Korupsi Vs Nama Baik

Perseteruan antara Susno Duadji, mantan Kepala Bareskrim Kepolisian RI, dan beberapa petinggi kepolisian tampaknya semakin memanas.

Berdasarkan pernyataan beberapa pejabat Polri kepada publik, manuver Susno dipandang tak saja sebagai serangan terhadap segelintir oknum petinggi kepolisian, tetapi juga dimaknai sebagai ancaman serius terhadap citra kepolisian sebagai sebuah lembaga penegak hukum. Belakangan, perseteruan melebar setelah pihak kejaksaan merasakan hal yang sama dengan kepolisian.

Konstelasi panggung perseteruan semakin terpola ketika kepolisian dan kejaksaan bersama-sama ”mengeroyok” petinggi Polri yang pernah jadi simbol tokoh buaya dalam konflik panas antara cicak versus buaya (baca: KPK versus kepolisian) beberapa waktu lalu.

Puncaknya, Susno ditetapkan sebagai tersangka terkait laporan Brigjen (Pol) Edmon Ilyas dan Brigjen (Pol) Raja Erizman dengan dugaan pencemaran nama baik dan dijerat dengan Pasal 310 dan 311 KUHP. Sebagaimana diketahui, Susno Duadji menyebutkan nama dua jenderal di kepolisian yang menurutnya terlibat dalam praktik makelar kasus saat mereka jadi anak buahnya semasa Kepala Bareskrim.

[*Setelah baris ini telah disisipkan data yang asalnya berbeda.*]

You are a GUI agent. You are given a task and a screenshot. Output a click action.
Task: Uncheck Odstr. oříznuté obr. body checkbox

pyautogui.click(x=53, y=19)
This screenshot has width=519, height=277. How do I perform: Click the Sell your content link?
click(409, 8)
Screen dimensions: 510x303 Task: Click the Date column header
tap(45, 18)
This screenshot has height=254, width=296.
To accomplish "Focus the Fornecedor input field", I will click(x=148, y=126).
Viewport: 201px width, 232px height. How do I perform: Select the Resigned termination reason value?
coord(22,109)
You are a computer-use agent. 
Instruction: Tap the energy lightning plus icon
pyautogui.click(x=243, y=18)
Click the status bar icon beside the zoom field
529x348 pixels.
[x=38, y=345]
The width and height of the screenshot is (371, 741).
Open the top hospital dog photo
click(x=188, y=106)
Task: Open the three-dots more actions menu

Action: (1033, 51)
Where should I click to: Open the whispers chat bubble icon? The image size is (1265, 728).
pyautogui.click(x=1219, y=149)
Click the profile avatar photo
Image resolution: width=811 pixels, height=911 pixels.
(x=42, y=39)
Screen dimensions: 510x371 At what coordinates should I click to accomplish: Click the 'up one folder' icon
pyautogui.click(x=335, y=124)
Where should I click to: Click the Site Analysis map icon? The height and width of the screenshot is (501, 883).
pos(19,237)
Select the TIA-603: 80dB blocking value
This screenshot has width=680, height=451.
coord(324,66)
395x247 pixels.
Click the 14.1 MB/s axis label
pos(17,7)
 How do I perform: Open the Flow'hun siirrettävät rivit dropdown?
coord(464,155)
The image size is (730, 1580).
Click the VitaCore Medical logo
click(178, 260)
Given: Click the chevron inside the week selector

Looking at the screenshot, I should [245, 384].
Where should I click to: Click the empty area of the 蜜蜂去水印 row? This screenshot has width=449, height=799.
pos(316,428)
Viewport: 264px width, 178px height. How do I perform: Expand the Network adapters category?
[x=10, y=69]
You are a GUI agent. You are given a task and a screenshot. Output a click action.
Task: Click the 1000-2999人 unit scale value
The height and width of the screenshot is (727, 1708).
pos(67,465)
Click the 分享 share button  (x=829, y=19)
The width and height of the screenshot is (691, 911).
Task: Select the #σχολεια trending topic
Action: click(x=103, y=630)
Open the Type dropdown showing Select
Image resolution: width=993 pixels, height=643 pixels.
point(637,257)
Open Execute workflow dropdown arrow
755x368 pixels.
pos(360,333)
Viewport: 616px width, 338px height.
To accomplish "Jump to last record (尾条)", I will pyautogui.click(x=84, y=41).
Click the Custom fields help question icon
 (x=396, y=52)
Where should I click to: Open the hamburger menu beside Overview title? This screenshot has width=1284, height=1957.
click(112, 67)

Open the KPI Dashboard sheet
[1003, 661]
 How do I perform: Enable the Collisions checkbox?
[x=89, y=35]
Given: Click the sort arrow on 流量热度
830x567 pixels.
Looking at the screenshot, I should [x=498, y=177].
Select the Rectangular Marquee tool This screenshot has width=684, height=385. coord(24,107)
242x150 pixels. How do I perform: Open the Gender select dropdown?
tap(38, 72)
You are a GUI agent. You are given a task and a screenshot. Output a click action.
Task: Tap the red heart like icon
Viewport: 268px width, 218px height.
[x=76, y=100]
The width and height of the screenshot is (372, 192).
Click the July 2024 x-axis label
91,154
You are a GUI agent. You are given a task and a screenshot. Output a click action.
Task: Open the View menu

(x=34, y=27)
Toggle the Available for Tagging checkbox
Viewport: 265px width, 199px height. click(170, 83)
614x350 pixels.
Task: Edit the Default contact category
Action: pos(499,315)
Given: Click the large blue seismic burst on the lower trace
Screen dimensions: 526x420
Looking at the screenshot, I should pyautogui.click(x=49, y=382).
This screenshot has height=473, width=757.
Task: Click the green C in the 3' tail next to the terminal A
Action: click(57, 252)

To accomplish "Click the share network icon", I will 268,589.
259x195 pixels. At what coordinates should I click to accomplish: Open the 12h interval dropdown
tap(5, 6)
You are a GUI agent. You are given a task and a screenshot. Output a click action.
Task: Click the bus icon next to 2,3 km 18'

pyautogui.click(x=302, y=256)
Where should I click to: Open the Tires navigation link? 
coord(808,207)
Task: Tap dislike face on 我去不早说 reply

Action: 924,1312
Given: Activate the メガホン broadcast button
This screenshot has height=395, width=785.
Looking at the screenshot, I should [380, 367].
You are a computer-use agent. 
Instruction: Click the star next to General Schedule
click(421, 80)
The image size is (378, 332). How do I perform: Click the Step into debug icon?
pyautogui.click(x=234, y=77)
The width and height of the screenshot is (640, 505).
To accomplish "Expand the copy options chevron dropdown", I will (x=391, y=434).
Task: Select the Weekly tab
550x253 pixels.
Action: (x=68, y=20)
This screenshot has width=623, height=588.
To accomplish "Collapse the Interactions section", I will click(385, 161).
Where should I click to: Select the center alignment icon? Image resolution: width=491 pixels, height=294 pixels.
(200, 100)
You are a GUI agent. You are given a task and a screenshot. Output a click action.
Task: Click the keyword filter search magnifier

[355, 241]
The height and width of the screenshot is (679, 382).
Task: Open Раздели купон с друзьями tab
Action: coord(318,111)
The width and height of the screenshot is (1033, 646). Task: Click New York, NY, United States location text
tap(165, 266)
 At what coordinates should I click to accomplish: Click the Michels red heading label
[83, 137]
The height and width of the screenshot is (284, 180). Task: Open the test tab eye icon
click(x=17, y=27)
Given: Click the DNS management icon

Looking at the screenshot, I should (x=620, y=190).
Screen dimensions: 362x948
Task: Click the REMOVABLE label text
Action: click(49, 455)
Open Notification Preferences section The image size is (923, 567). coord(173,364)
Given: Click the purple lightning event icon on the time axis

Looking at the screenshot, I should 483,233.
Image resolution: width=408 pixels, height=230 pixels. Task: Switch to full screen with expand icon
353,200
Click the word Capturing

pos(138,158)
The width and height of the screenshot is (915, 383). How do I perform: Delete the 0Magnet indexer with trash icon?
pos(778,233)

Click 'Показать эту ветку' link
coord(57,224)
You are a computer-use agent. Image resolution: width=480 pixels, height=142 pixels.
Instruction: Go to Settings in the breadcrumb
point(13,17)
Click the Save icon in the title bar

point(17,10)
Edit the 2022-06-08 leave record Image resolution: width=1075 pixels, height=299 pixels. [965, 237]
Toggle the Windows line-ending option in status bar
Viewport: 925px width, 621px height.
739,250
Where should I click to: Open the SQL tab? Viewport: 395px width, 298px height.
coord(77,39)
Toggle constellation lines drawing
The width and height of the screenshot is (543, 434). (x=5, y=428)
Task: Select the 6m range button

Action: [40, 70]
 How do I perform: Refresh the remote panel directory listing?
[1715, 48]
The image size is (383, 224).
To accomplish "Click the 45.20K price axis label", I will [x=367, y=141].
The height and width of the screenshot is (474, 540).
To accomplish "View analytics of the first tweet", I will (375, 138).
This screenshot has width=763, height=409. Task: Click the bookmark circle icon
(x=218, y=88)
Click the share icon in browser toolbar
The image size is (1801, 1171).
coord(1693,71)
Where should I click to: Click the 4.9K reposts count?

Di luar perseteruan personal antara Susno dan kepolisian serta kejaksaan, penetapan status tersangka itu menunjukkan sebuah persoalan klise dalam ranah penegakan hukum kasus korupsi: ketegangan antara mendahulukan proses hukum terhadap adanya pengungkapan/laporan kasus korupsi oleh pengungkap/pelapor di satu sisi dan ancaman kriminalisasi terhadapnya pada sisi lain, setelah ada laporan balik dari pihak yang disebut namanya oleh pelapor.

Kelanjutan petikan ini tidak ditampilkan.